Book coverIt seems I have read these books out of order. A Woman’s Work Is Never Done, which I read over a week ago, is a later Sally Forth collection. This book appeared a year earlier. Not that it matters, though; the strips are not particularly serial in nature, and the drawing doesn’t evolve over time, and new characters haven’t been added so I’m dealing with a pre-Asok or post-Asok world (to use Dilbert as an example).

Well, the tropes are all here: The business woman who is the primary housecleaner deals with work and her family. On the plus side, although they’re not the main characters, the males in the strip, that is, the husband and the boss, are not merely the butt of jokes, as they have their moments. So we’ve got that going for us.

It did not give me a laugh out loud moment like the aforementioned later collection did, and it did give me a moment where I wondered if I’d already read a particular strip before. I might have. Perhaps I should not read the collections so close together.
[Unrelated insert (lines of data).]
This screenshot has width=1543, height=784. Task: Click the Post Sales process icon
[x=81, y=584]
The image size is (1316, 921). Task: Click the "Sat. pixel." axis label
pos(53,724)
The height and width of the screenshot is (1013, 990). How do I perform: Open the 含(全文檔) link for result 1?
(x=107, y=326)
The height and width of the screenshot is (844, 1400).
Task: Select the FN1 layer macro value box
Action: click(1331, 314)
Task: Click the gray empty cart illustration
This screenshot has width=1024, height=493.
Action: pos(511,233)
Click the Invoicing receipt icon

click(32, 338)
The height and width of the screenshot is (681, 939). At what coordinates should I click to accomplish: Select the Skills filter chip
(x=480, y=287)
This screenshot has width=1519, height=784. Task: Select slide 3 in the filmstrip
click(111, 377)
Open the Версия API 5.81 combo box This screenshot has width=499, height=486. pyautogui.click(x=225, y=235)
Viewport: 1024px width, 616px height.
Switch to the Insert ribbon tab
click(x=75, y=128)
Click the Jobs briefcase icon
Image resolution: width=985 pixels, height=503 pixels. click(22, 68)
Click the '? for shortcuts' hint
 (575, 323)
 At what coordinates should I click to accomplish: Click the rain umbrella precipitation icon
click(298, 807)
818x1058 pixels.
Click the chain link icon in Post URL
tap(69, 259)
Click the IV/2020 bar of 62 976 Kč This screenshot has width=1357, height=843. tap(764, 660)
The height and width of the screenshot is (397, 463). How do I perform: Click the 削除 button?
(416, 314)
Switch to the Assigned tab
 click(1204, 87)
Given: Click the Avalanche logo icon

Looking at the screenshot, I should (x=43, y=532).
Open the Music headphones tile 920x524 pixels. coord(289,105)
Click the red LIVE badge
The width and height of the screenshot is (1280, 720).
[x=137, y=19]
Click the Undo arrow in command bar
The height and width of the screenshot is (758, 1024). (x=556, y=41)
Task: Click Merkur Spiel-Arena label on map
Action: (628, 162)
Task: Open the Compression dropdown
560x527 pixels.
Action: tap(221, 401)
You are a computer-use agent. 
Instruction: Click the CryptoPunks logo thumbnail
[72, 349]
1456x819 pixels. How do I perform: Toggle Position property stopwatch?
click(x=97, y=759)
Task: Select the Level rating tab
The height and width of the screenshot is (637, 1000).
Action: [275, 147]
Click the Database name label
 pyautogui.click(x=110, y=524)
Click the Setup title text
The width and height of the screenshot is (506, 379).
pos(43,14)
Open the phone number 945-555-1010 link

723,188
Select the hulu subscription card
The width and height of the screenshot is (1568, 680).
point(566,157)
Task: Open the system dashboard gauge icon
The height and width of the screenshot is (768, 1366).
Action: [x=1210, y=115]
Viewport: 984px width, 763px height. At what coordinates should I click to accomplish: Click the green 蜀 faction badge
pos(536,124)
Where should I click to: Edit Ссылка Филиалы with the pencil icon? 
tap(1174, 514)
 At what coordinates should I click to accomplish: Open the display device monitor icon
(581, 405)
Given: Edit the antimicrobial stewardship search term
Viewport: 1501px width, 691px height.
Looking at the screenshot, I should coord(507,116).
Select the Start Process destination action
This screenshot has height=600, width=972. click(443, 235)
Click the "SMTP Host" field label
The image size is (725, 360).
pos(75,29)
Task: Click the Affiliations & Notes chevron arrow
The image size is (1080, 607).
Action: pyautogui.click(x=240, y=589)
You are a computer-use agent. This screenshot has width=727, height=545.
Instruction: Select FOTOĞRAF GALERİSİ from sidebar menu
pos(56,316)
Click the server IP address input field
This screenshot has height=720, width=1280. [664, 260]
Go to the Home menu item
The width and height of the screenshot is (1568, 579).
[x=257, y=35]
Regardless, it’s the second of the two copies I bought this spring, so I am fresh out of Sally Forth collections until the October book sales at the earliest. And I’ll let them simmer on the to-read shelves for a while to keep the stories fresh.

Now that I’m done with them, my boys can have at them. I’m not sure what they will think of it. It doesn’t match their lifestyle, as mom and dad do not work outside the house, and the strips are computer- and device-free. But they do like to look at the old cartoons since they’re cartoons.